I’ve heard that it can be difficult to make plus-sized avatars in Second Life. Do you think it’s a problem that human-style bodies tend to come in very predictable configurations in SL? It seems to me that fashion design could become much more innovative in SL if there were a broader range of bodies to clothe . . .
It’s not as hard if you have some experience with the avatar shape editor; what’s hard is wearing that shape over a period of time. You have to edit your prim attachments (i.e., the virtual clothes you purchase) constantly if you’re lucky enough for them to be modifiable, but even then things tend to be shaped to suit slimmer body types. Unlike real life, all SL clothing technically fits any avatar body, but like real life whether or not it’s flattering or suited to your shape is a completely different issue. While I love seeing more variety in body shapes, and I have a couple plus-sized shapes myself, I have to admit that my own shape is a slightly curvy variation of a gazelle. That’s really the bigger issue– even if you can have a larger shape, it’s just not what the majority of people want. Humans have always made idealized versions of ourselves in replica, from Venus of Willendorf to Barbie. While there’s charm in making something a bit more unique, most people will stick with the more safe and comfortable image of ‘perfection’, whatever that is at the time. Considering how far back it goes in human history it’s clearly something really deeply embedded within our minds. Not everyone, myself included, likes the super-exaggerated supermodel shapes in Second Life, but the fact remains that it’s as emotionally easy to be skinny in SL as it is technically easy.

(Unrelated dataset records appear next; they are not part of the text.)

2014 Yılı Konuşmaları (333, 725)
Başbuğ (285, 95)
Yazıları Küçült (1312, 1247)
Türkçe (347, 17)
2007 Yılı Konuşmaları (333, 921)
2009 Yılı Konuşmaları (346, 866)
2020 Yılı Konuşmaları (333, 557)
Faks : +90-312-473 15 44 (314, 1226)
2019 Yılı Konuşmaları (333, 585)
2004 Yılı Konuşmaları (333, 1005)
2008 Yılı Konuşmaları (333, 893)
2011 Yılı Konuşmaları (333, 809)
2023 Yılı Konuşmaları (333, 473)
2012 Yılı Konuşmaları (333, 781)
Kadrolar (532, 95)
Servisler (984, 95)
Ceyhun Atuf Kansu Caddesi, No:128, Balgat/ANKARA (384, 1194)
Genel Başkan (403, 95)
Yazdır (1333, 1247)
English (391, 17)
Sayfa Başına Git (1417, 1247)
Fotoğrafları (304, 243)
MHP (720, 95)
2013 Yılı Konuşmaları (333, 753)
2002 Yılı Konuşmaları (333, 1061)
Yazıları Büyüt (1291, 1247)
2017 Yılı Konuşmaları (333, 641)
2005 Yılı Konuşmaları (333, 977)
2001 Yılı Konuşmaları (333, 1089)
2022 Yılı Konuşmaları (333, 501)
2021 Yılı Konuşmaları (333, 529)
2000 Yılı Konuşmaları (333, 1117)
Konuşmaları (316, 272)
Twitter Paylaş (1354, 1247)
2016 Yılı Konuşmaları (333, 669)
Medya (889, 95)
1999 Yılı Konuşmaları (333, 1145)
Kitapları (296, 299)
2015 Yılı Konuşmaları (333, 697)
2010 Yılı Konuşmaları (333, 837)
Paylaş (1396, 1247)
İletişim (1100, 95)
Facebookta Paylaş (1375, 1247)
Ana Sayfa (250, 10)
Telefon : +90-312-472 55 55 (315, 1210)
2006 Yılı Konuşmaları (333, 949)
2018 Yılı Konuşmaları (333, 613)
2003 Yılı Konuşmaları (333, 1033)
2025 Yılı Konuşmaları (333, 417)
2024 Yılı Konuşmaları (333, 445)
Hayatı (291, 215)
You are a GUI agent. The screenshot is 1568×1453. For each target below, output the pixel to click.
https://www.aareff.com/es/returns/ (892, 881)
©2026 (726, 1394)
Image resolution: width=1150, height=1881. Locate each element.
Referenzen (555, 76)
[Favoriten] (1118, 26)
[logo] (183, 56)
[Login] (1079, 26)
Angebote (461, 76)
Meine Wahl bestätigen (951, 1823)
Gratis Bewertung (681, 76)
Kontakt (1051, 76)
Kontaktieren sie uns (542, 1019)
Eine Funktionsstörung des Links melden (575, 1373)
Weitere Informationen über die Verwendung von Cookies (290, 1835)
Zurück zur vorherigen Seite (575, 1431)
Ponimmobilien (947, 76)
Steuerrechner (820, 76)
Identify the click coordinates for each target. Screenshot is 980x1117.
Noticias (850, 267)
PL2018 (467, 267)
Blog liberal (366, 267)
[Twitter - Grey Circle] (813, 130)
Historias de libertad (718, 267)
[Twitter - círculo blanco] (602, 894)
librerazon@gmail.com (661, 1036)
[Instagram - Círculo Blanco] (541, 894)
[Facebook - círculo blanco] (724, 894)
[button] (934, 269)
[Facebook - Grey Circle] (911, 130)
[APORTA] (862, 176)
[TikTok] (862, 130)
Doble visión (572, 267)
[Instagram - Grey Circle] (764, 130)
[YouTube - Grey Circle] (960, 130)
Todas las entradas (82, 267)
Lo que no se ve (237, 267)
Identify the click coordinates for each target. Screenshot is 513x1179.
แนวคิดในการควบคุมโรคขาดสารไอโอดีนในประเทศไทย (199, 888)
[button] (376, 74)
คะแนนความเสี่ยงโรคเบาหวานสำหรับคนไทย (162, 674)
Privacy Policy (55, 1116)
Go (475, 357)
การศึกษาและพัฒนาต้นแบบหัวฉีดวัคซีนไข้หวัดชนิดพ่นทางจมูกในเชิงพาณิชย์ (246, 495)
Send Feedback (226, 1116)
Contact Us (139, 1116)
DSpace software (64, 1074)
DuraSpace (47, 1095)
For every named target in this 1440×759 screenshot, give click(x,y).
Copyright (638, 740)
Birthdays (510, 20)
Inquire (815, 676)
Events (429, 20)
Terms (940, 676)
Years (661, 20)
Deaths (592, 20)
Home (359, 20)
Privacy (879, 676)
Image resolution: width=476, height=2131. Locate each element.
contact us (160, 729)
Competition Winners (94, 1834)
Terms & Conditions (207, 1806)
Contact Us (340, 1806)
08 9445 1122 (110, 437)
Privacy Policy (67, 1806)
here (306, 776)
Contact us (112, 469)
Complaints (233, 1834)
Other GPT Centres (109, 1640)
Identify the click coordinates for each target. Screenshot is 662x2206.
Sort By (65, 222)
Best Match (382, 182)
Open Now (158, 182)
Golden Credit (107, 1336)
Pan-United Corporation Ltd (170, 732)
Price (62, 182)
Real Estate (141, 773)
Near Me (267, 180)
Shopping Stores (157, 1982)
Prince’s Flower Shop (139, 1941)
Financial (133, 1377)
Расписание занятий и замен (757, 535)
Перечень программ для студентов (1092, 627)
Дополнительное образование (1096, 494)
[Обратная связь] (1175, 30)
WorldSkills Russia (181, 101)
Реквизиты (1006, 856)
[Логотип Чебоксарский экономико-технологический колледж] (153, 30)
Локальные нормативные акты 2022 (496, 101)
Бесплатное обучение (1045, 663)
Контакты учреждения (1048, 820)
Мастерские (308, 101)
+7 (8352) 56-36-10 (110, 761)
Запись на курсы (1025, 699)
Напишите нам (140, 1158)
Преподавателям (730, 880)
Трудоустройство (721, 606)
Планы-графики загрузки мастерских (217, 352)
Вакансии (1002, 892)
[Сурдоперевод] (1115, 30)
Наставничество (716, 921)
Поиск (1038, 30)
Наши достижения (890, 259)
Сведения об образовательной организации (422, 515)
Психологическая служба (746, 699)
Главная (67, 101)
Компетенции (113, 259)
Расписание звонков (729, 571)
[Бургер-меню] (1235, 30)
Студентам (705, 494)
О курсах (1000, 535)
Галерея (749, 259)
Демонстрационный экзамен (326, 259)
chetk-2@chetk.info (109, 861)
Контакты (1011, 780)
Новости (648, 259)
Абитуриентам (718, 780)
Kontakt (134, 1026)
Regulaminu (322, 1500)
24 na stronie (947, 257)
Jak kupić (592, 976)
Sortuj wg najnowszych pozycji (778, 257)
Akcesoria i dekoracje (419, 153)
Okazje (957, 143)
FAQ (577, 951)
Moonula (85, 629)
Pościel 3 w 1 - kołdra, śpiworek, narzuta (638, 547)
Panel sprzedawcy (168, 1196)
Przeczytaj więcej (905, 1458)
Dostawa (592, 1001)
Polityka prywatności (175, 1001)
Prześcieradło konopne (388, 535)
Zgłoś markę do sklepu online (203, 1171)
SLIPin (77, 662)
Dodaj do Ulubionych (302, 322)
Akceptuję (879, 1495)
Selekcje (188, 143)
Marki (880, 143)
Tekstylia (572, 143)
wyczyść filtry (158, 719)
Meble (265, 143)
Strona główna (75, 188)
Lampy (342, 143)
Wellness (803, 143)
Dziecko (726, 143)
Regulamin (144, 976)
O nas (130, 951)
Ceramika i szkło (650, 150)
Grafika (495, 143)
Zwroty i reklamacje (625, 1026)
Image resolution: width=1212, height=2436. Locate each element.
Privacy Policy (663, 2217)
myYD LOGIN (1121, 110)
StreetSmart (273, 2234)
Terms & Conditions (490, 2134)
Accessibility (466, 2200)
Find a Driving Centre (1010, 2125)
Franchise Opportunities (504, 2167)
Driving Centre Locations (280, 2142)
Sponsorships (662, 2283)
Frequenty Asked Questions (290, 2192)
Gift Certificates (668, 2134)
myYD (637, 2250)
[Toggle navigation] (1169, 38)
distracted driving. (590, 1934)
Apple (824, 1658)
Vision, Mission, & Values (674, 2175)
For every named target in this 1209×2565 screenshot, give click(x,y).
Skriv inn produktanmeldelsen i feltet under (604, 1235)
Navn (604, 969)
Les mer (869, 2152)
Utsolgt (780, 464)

I love the fact that “I” can wear stuff in Second Life that I wouldn’t be caught dead wearing in the real world. I’m sure that’s part of the pleasure of shopping and dressing up in SL. Can you talk a little bit about why people are so willing to spend money on clothes in SL and what people are getting out of that investment?
I liken it to renting a movie. You know you aren’t buying it to keep, because Second Life won’t be around forever, but you pay and get your enjoyment out of it while you can. I think of Second Life shopping as more of an entertainment expense in that sense. It also explains why most people are hesitant to buy any Linden Dollars when they first join. Why rent the movie if you can just buy it for a little more money, or in this case shop for physical goods instead? After a certain point, most SL users find their particular answer to that question. For some, it’s because you can enjoy more rentals with the same amount of money it would take to buy. For others it’s because you can try things you aren’t sure about and experiment with new genres without making a significant investment in them. It all tends to boil down to entertainment, which everyone is looking for in some form.